## Source data
☆ ☆ ☆
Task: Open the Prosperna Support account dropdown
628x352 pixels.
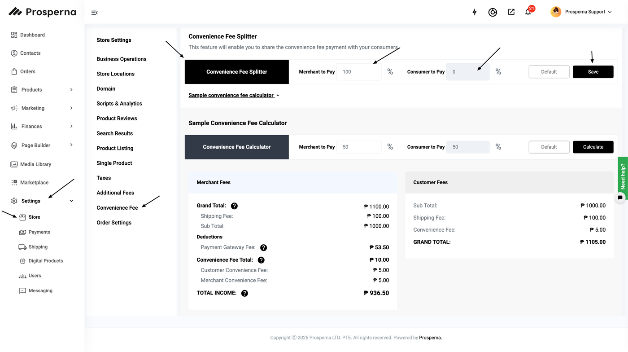Action: point(581,12)
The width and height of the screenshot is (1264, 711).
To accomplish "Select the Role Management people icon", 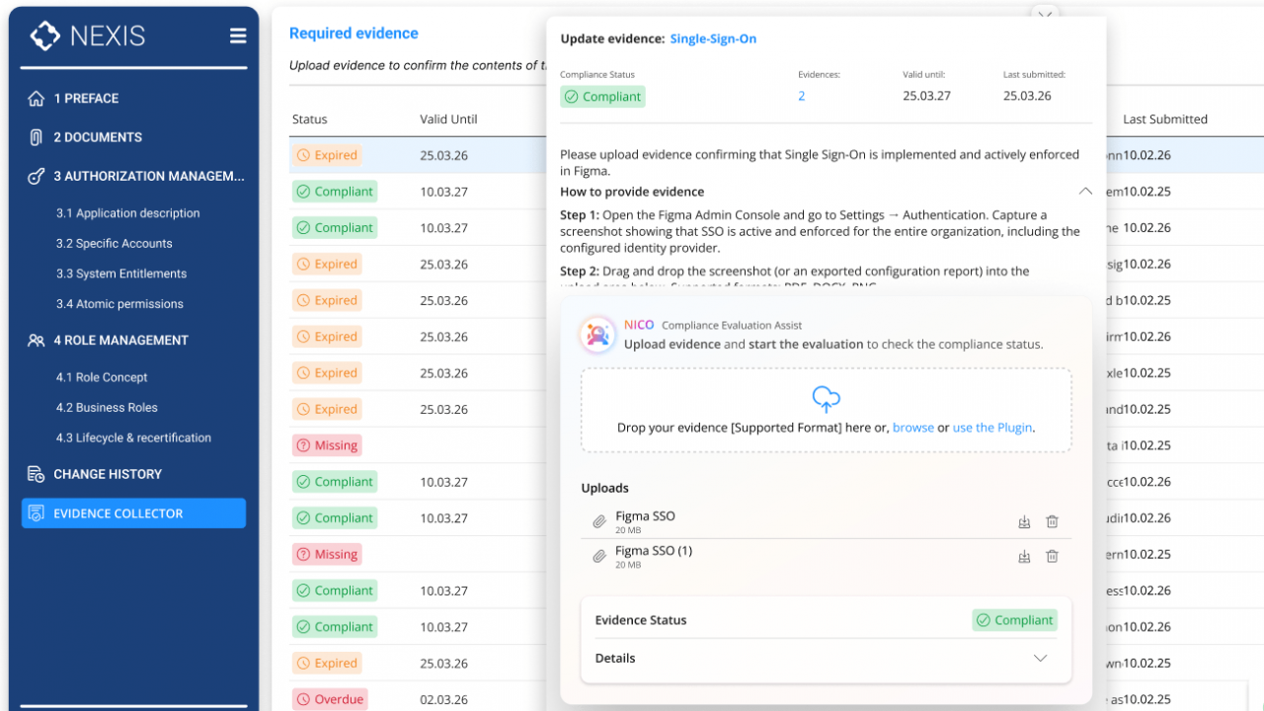I will (x=34, y=340).
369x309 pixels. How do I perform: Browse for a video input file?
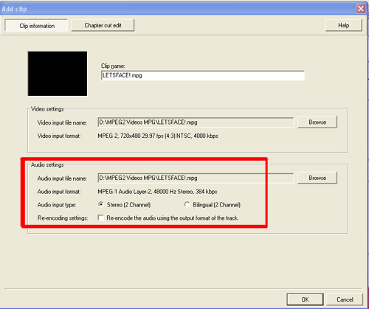point(317,122)
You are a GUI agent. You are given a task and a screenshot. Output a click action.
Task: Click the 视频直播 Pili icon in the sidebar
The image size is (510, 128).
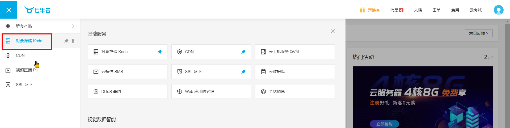[8, 70]
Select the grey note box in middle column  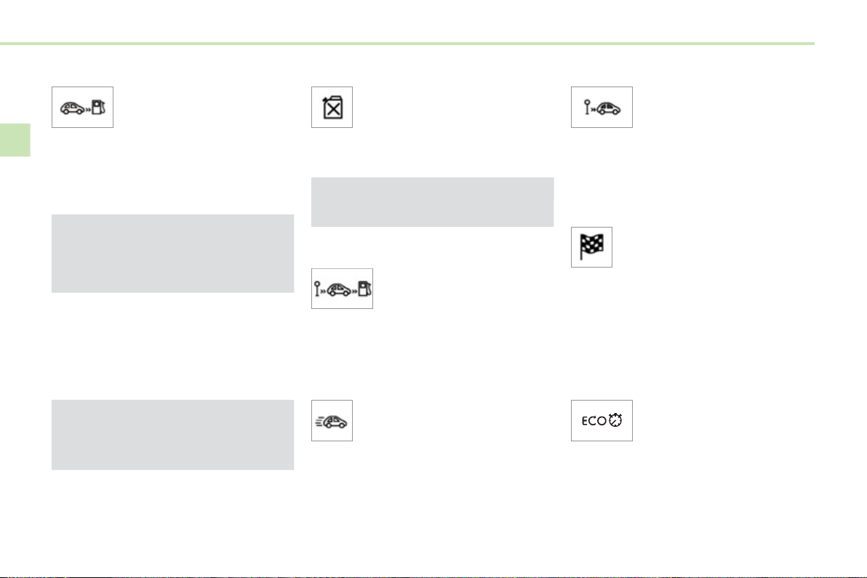(x=432, y=201)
☆ ☆ ☆
## About this task
The string "screenshot" shows up in some lines of the listing. Copy each such line.

## Answer to this problem
The width and height of the screenshot is (1264, 711).
You are a GUI agent. You are given a task and a screenshot. Output a click action.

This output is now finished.